DATA FOR THE TASK START
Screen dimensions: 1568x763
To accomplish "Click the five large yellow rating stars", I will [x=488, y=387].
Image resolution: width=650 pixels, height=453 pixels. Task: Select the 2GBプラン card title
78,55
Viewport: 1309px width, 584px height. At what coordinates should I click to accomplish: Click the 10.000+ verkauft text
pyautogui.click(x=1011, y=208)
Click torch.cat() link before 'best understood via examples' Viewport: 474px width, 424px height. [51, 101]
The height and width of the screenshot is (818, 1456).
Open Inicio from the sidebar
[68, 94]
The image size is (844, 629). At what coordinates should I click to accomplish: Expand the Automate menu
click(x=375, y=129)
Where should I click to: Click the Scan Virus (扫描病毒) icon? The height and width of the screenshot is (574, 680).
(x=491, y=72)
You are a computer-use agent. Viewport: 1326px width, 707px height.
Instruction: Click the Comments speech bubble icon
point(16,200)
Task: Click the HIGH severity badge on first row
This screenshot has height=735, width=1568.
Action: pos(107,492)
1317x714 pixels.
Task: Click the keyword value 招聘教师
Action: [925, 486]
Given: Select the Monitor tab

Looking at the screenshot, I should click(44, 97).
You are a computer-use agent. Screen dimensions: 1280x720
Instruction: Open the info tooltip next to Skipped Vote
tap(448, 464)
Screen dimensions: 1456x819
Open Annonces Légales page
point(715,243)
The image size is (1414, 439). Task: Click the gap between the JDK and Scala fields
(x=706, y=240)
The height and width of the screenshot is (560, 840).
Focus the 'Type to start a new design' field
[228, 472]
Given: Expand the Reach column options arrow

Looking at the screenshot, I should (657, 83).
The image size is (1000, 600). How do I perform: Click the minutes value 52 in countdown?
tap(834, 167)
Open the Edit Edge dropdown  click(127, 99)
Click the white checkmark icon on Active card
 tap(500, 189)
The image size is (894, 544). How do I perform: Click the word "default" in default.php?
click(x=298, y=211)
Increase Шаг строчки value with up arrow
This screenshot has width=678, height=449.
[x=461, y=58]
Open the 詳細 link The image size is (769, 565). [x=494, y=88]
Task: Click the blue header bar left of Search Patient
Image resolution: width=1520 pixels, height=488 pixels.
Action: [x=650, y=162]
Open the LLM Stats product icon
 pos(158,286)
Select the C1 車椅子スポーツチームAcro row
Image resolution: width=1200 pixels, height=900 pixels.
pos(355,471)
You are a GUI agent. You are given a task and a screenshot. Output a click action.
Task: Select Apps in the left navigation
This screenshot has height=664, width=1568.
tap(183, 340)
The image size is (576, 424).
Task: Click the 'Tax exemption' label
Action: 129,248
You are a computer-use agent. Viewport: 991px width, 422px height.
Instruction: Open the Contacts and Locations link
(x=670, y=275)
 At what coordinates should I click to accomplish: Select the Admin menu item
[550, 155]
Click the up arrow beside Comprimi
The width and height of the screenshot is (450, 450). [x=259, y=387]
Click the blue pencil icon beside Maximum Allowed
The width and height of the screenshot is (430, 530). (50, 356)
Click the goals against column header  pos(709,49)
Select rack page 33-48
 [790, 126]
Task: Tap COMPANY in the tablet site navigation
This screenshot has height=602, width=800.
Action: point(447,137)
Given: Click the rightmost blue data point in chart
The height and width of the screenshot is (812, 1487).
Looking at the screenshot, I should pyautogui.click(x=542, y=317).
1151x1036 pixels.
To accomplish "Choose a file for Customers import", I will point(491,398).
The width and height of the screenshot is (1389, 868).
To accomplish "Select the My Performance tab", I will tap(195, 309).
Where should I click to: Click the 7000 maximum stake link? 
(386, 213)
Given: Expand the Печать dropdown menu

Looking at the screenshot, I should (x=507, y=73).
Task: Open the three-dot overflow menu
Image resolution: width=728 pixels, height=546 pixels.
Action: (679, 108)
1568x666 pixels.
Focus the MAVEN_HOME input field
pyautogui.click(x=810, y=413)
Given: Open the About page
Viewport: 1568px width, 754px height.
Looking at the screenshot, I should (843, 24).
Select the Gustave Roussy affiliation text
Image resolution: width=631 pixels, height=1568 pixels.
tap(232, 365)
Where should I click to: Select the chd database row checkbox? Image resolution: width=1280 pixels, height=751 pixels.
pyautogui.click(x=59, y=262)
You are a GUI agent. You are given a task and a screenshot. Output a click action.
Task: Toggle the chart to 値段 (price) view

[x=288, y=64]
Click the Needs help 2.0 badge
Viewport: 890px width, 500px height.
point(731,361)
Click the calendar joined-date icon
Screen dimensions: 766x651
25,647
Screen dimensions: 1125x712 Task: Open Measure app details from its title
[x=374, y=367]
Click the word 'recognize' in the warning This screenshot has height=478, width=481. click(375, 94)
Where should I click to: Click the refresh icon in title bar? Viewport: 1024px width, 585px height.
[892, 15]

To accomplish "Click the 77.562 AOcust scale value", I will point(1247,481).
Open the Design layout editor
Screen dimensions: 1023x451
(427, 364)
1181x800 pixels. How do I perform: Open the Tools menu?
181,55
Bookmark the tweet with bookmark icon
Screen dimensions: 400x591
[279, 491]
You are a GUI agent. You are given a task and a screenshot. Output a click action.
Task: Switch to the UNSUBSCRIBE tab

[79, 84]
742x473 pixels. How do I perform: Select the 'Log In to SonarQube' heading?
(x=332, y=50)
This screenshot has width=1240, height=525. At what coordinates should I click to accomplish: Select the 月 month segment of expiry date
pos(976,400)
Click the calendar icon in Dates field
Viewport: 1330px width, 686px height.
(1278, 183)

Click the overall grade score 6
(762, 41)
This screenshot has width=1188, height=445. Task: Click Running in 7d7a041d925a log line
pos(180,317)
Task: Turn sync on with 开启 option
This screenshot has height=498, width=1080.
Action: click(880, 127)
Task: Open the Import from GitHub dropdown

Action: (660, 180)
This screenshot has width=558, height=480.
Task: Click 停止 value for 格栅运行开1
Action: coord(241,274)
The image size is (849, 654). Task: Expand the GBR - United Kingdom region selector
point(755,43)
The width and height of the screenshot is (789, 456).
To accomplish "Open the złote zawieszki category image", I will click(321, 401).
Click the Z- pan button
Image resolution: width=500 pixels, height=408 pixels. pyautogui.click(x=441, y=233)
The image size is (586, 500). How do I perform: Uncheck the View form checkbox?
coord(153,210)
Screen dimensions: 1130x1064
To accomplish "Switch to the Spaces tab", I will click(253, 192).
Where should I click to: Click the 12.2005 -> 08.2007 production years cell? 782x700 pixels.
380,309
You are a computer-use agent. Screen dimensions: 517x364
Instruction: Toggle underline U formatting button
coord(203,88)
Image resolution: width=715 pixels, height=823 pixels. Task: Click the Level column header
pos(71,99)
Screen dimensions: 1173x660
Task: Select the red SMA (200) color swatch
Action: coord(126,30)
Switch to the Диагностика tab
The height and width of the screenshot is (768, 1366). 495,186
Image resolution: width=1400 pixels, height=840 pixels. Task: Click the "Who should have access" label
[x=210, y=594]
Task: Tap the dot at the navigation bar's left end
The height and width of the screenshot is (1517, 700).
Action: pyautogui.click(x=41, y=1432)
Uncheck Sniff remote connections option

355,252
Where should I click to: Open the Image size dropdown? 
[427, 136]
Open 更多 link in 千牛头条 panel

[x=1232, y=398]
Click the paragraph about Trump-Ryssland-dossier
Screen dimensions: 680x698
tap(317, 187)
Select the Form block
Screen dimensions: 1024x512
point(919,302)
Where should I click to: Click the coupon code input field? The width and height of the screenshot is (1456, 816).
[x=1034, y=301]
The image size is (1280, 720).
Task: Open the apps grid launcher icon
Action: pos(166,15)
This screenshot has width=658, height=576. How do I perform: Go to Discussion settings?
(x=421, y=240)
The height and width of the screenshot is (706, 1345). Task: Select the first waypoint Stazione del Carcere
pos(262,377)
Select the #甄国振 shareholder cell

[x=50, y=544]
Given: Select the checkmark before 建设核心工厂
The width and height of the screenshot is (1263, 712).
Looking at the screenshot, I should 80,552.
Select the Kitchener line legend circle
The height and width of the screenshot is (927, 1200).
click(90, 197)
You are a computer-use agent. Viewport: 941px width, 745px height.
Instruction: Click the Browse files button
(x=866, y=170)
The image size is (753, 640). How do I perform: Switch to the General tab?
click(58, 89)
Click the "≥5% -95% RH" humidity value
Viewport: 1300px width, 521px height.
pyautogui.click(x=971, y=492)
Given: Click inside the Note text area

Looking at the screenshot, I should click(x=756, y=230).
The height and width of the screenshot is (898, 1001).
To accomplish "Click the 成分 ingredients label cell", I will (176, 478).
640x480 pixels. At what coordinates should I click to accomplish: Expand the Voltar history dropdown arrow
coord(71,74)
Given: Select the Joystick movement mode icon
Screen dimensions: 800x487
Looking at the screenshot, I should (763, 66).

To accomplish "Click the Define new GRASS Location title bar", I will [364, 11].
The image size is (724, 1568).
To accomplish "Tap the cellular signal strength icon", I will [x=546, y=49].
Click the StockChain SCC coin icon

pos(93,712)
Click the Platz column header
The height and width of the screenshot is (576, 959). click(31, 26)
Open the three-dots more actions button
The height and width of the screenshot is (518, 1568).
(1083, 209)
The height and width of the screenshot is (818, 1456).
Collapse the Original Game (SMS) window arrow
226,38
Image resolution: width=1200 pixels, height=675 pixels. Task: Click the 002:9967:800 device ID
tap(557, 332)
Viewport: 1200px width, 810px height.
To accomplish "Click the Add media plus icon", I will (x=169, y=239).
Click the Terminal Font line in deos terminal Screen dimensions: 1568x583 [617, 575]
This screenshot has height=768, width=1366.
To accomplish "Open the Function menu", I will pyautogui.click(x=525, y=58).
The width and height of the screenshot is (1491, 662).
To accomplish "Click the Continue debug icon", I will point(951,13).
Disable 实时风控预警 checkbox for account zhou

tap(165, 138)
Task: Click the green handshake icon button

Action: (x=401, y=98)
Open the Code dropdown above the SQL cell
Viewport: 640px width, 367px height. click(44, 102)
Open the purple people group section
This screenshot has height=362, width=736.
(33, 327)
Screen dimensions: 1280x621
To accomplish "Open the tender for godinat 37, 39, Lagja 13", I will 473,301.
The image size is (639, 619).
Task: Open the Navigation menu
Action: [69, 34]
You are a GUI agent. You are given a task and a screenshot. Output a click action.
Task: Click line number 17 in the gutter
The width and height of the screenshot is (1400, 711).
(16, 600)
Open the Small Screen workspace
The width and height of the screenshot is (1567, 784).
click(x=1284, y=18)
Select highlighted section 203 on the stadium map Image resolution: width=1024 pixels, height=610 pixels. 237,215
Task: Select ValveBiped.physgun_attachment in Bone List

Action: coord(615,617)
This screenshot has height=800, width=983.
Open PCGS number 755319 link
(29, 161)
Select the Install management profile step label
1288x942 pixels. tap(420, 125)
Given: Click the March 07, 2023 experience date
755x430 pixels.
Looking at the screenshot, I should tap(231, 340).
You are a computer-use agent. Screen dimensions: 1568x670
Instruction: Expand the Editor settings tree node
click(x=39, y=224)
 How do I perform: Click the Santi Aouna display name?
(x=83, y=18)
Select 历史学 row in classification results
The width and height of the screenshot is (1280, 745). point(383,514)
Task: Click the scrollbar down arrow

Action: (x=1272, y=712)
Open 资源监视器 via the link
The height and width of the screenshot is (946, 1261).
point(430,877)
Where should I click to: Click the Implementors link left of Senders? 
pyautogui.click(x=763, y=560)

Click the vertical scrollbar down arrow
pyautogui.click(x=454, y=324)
DATA FOR THE TASK END
» **PROBLEM TO WORK ON**
Using the data above, reproduce exactly the lines between those holding "Image resolution: width=1520" and "You are a computer-use agent. Viewport: 991px", inclusive, and no others.

» **OUTPUT FOR THIS EXERCISE**
Image resolution: width=1520 pixels, height=488 pixels.
Action: [x=650, y=162]
Open the LLM Stats product icon
 pos(158,286)
Select the C1 車椅子スポーツチームAcro row
Image resolution: width=1200 pixels, height=900 pixels.
pos(355,471)
You are a GUI agent. You are given a task and a screenshot. Output a click action.
Task: Select Apps in the left navigation
This screenshot has height=664, width=1568.
tap(183, 340)
The image size is (576, 424).
Task: Click the 'Tax exemption' label
Action: 129,248
You are a computer-use agent. Viewport: 991px width, 422px height.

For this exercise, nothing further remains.